# Instructions for the task
Find every line in the records below that holds the word "agent", and copy it out.

[Source material Boundary: Start]

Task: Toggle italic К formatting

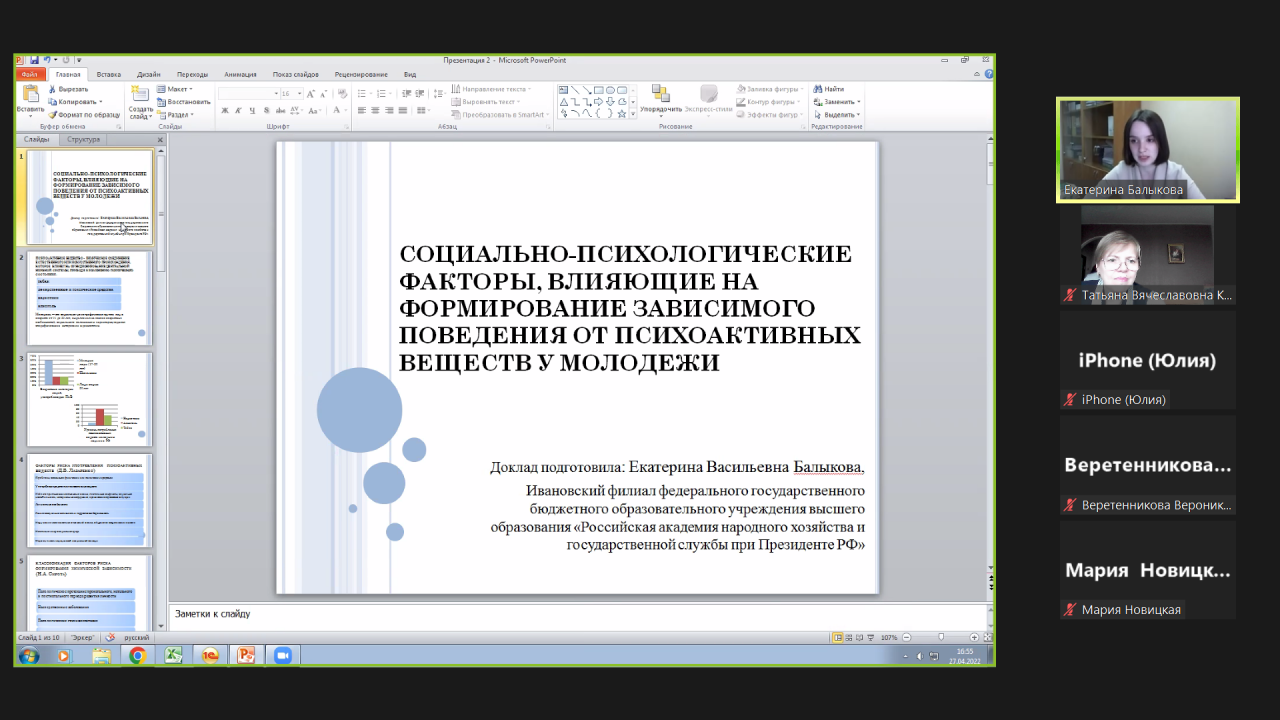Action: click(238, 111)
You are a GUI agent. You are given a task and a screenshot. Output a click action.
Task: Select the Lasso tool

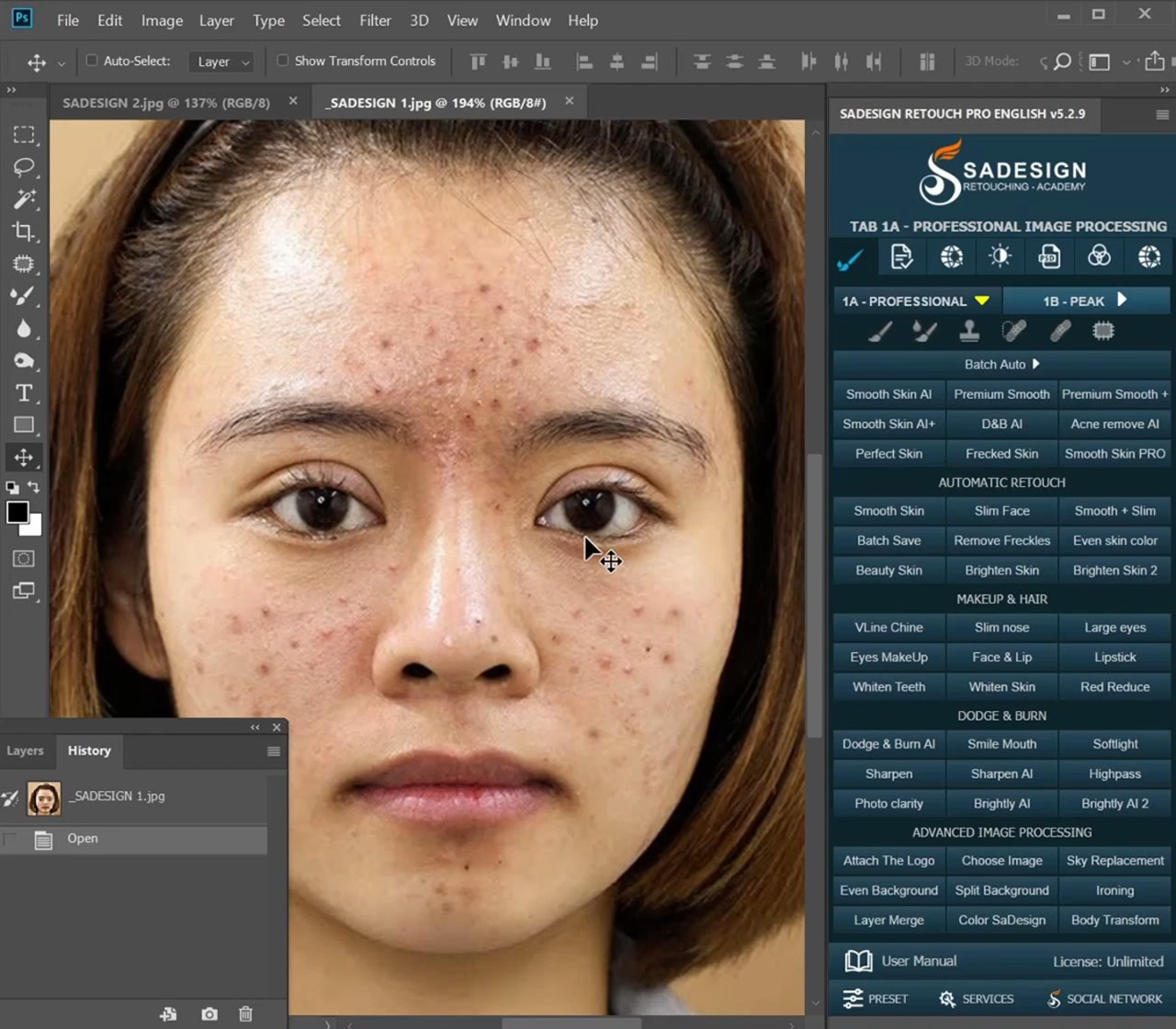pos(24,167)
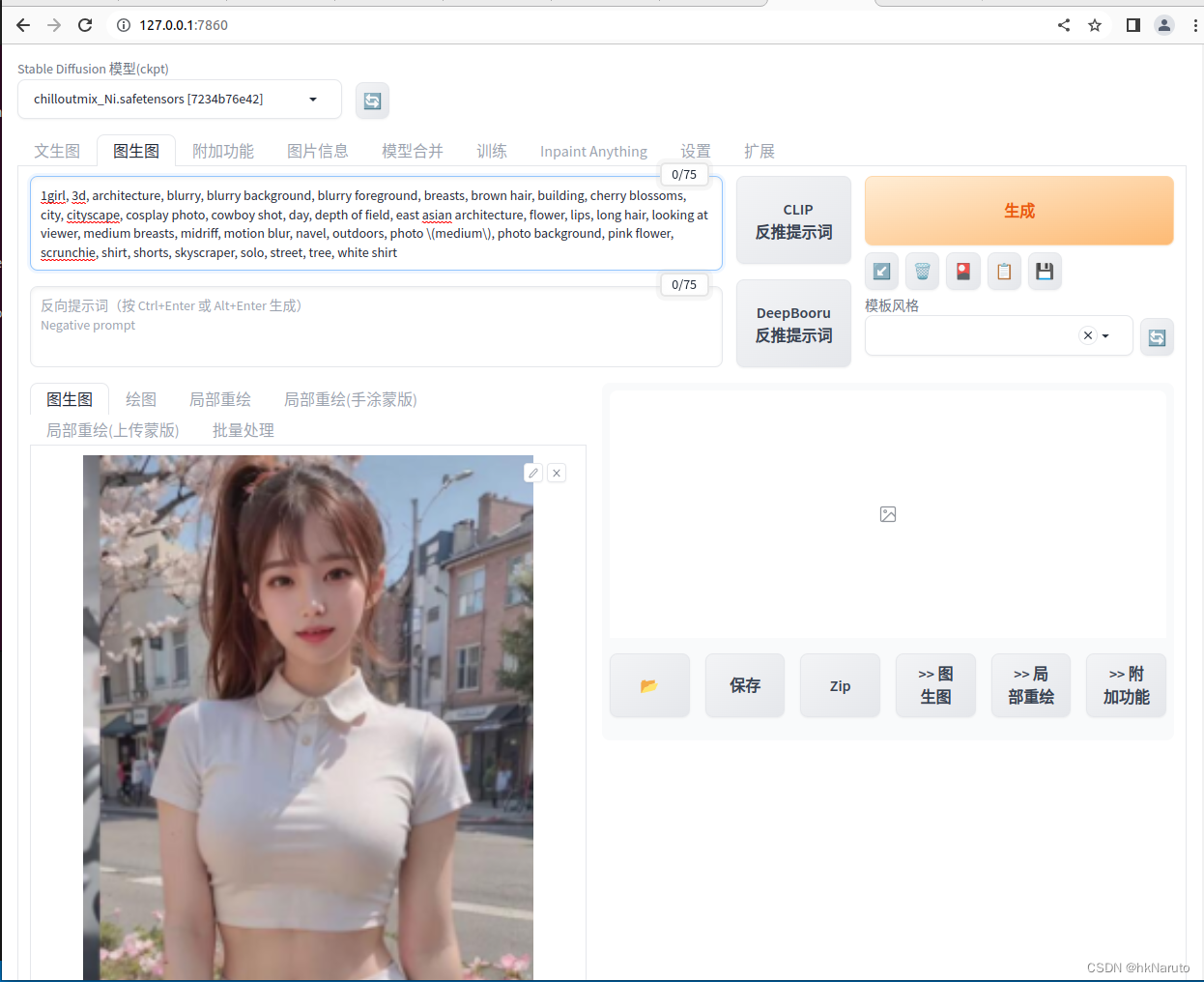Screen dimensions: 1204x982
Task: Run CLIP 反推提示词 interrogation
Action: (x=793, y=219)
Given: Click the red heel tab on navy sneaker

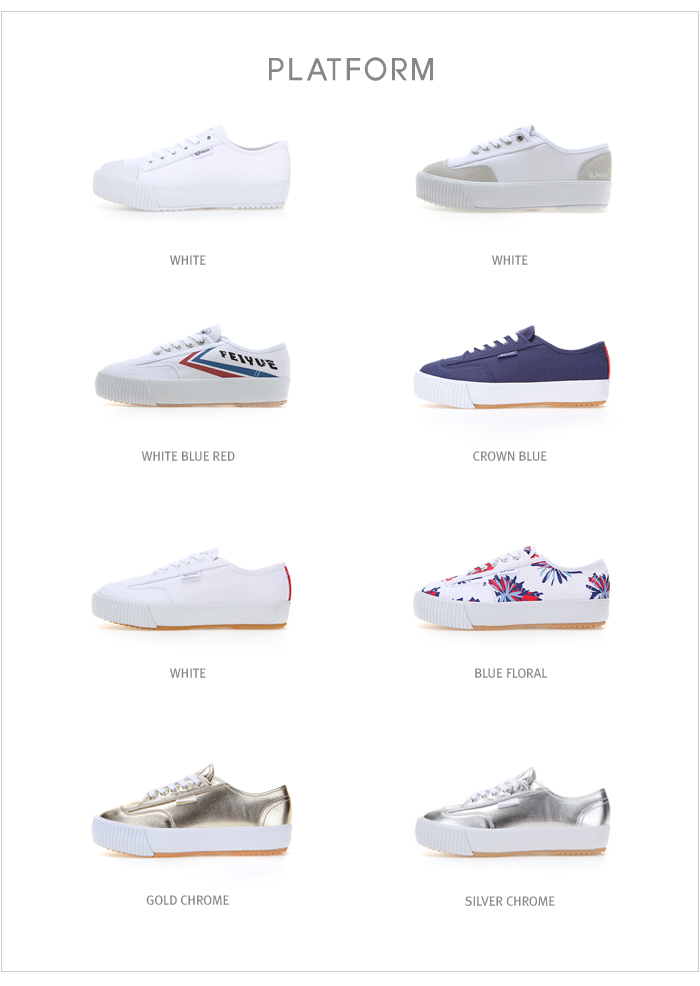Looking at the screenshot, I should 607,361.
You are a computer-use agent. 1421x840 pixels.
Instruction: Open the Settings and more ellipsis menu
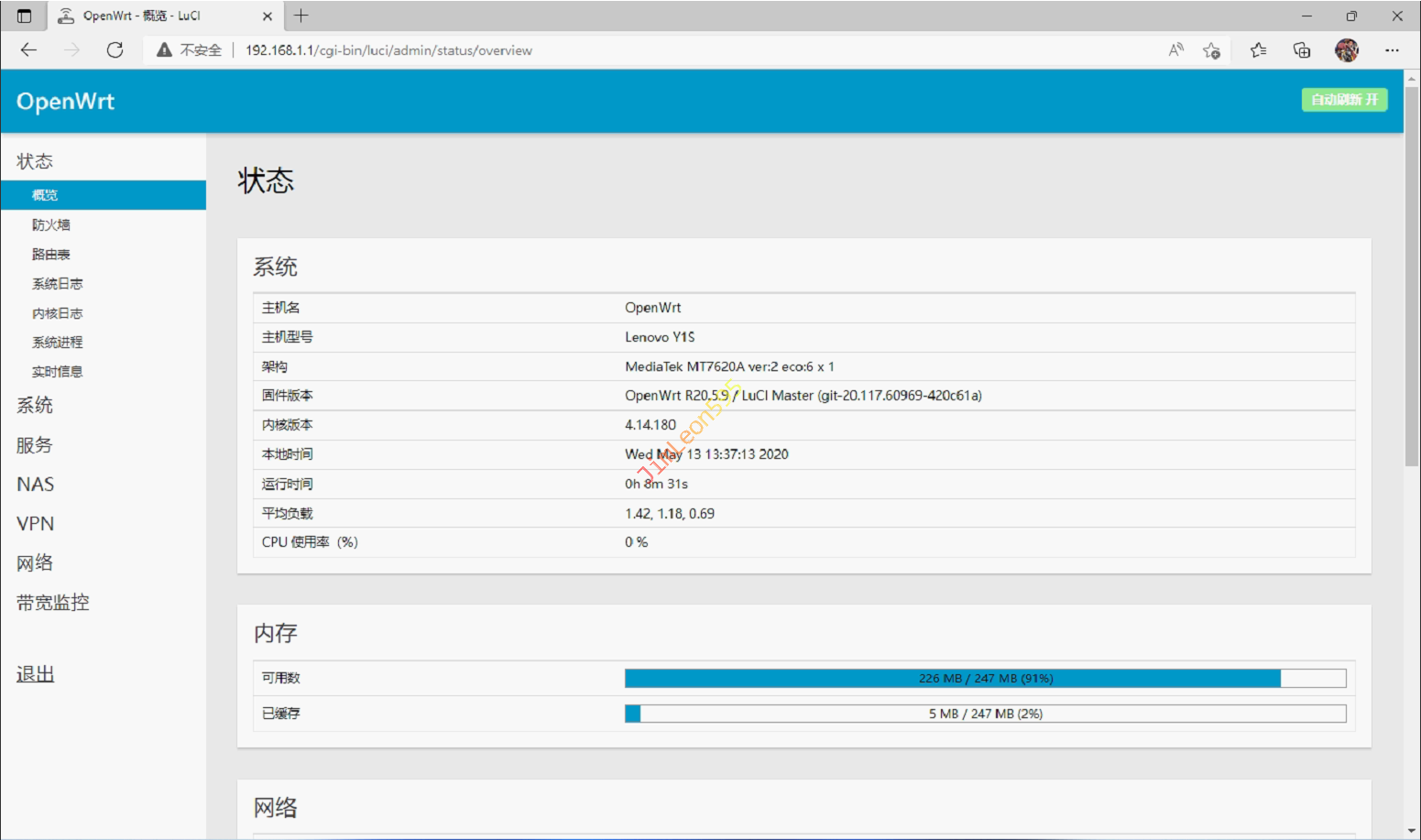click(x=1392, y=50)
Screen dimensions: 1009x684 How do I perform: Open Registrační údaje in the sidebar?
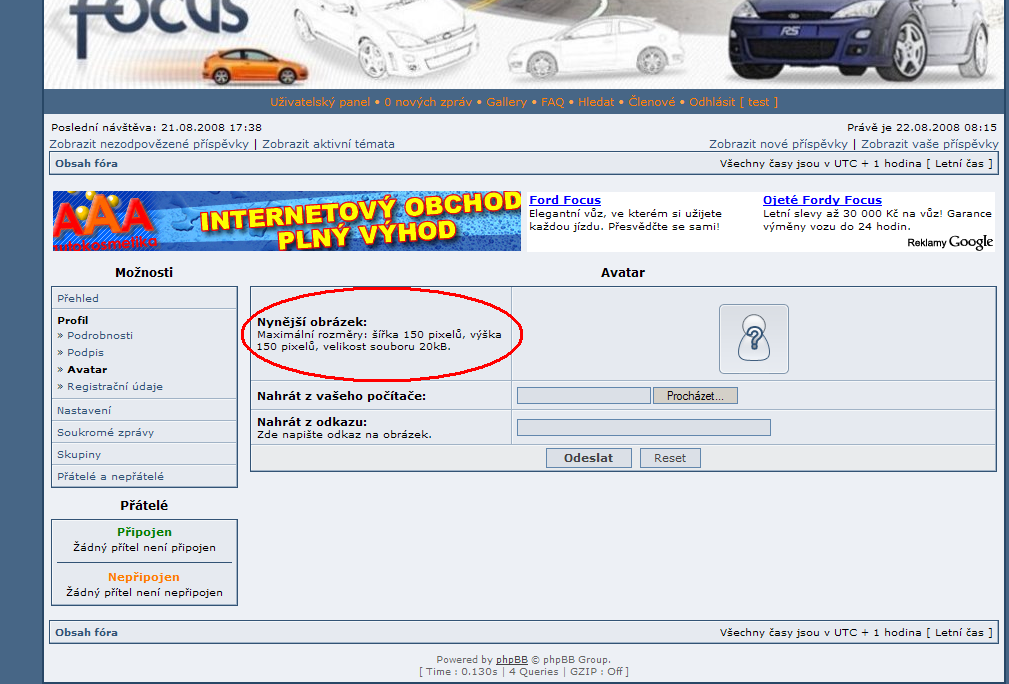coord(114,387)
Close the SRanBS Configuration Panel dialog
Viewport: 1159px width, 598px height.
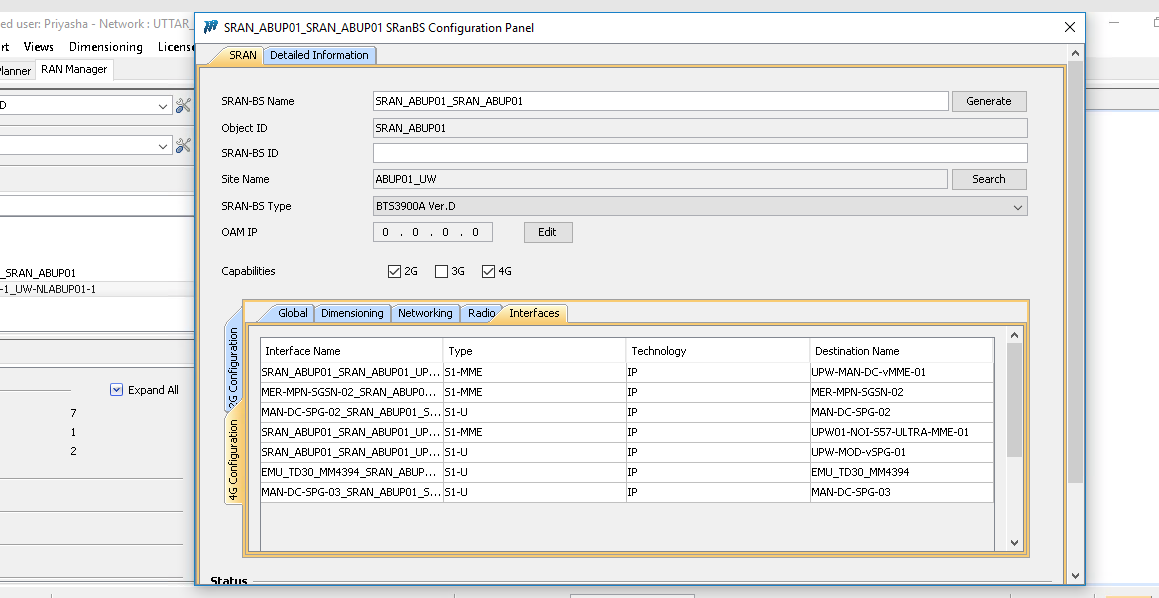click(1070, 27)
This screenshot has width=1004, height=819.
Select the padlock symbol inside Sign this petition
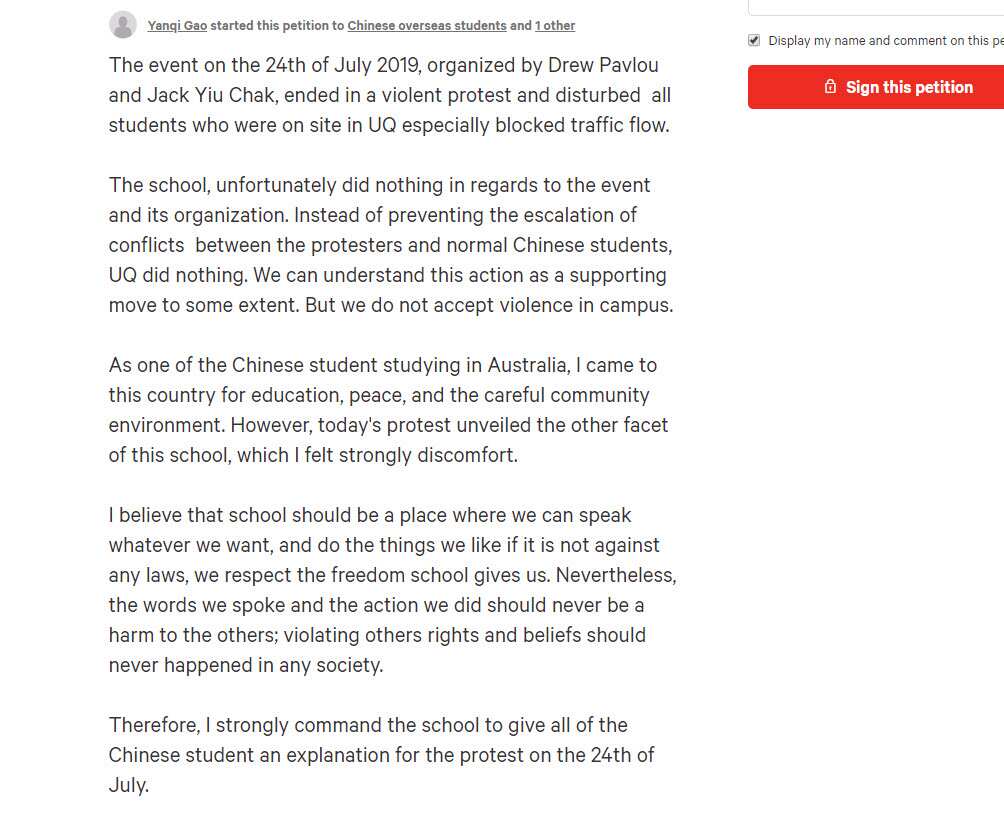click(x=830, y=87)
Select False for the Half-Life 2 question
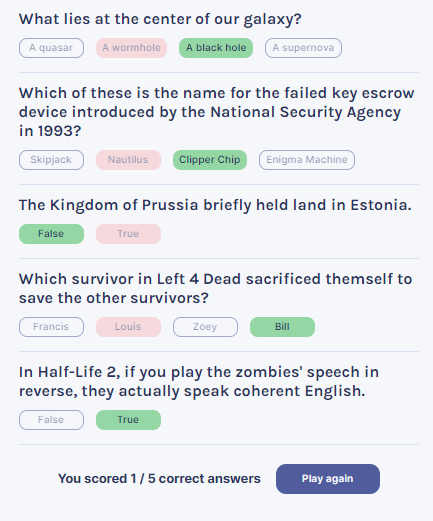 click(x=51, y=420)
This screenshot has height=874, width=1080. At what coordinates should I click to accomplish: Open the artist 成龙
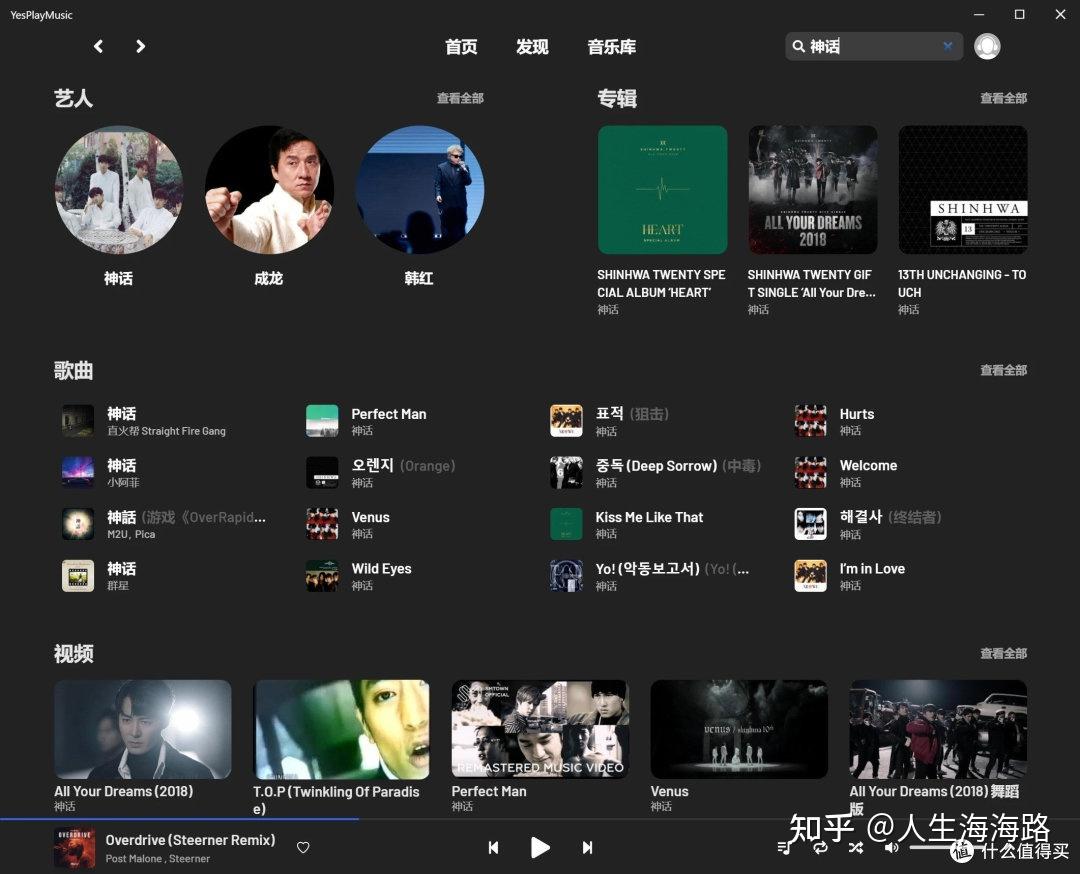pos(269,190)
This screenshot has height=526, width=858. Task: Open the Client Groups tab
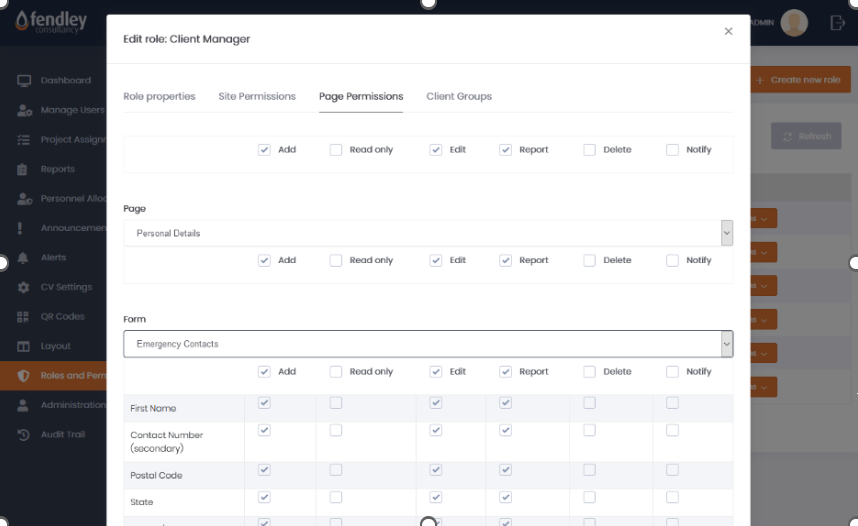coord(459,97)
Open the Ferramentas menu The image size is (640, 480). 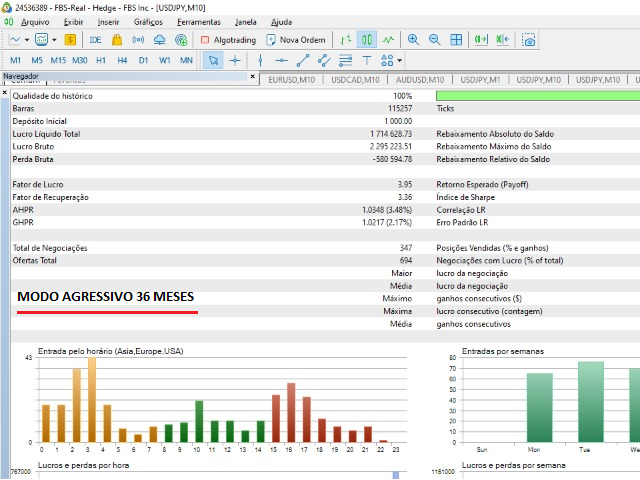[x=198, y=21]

[Source material Boundary: End]

# Response
You are a GUI agent. You are given a task and a screenshot. Output a click action.
You are a computer-use agent. 1421x840 pixels.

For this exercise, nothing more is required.